Sementara itu, Ketua DMI Ngestiharjo, Arif Widodo membenarkan bahwa pihaknya memasang spanduk terkait dengan penjualan bakso babi. Menurutnya, hal tersebut merupakan satu pemberitahuan kepada seluruh pembeli supaya bisa membaca spanduk itu terlebih dahulu sebelum menentukan membeli atau tidak.

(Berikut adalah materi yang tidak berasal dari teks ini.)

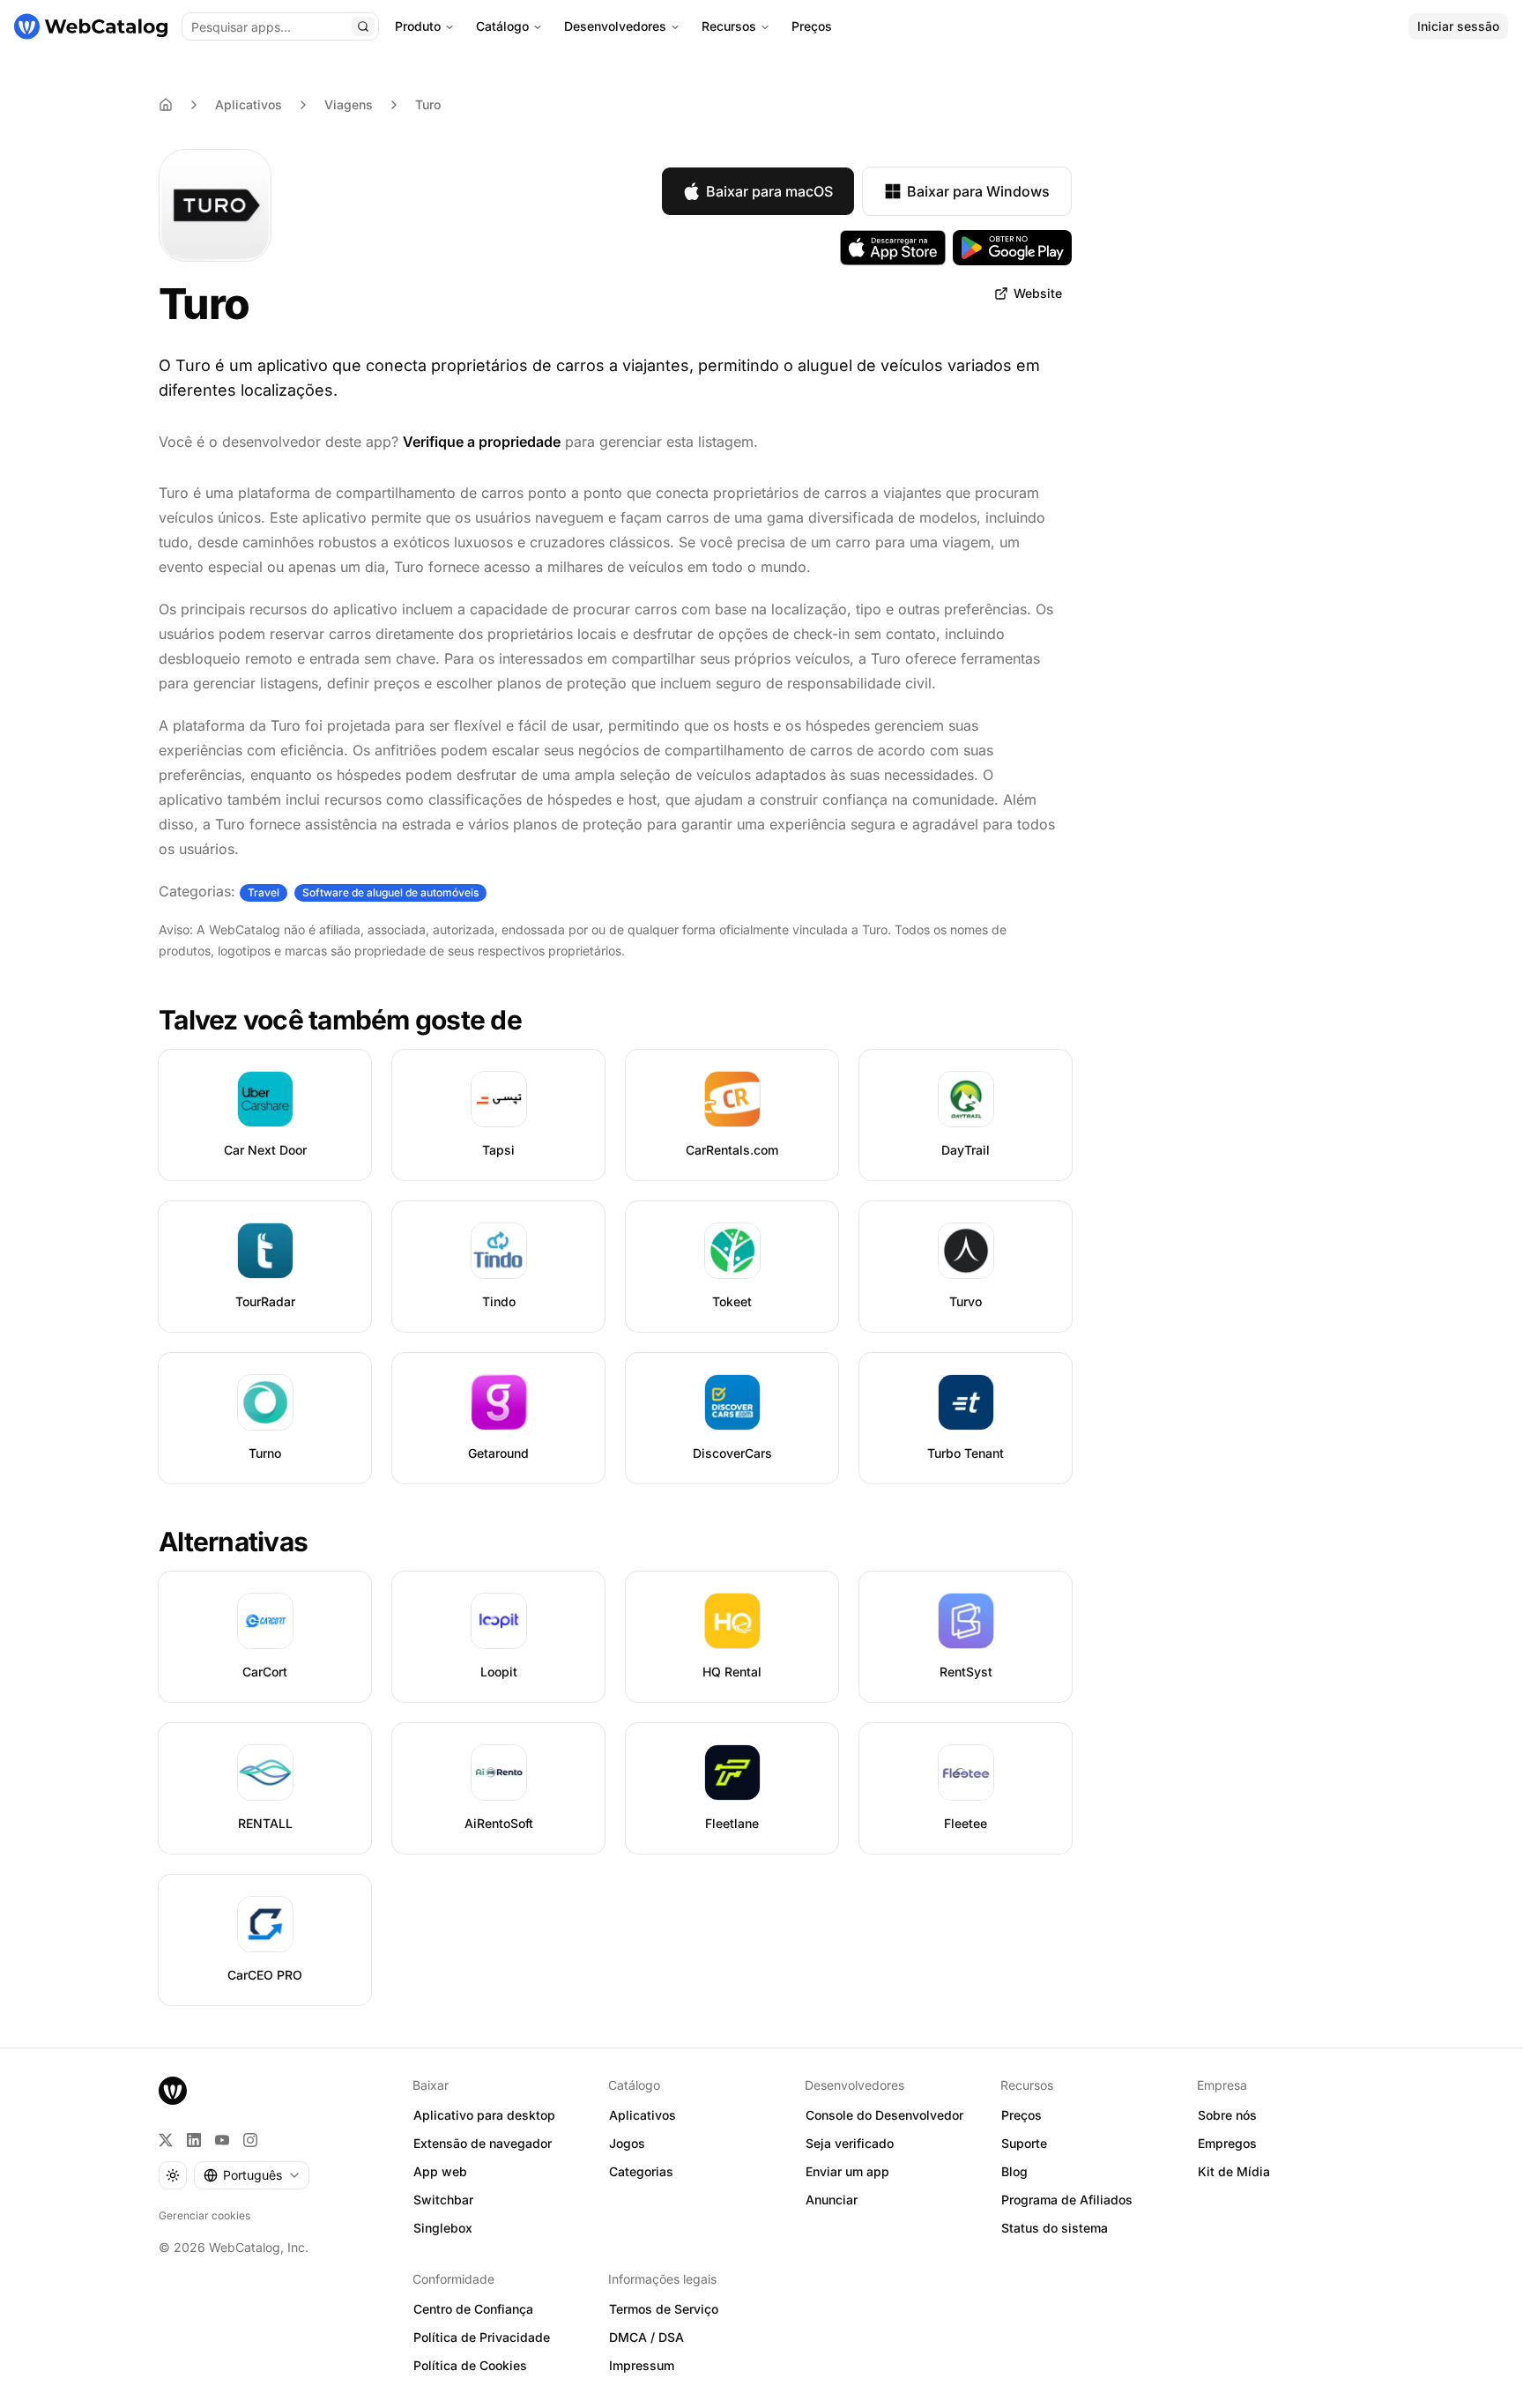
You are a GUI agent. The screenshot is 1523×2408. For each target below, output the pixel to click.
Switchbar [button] (443, 2199)
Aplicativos (248, 104)
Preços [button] (1021, 2114)
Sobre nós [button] (1227, 2114)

"Karena selama ini sangat miris di hati kami, prihatin juga saat melewati jalan ini (lokasi bakso babi) yang berjilbab makan bakso ini," ucapnya.

"Sehingga kita perlu satu penegasan untuk menyampaikan kepada penjual, formatnya adalah spanduk bertuliskan bakso babi dan bawahnya kita kasih tulisan DMI. Itu bentuk kepedulian kepada umat agar jangan sampai yang mengkonsumsi bakso dan agar masyarakat tahu di sana jual bakso babi," lanjut Arif.

Arif pun menegaskan DMI Ngestiharjo sama sekali tidak melarang adanya warung bakso babi. Namun, Arif ingin ada informasi lengkap yang bisa disampaikan terkait keberadaan bakso babi itu dan direalisasikan melalui spanduk tersebut.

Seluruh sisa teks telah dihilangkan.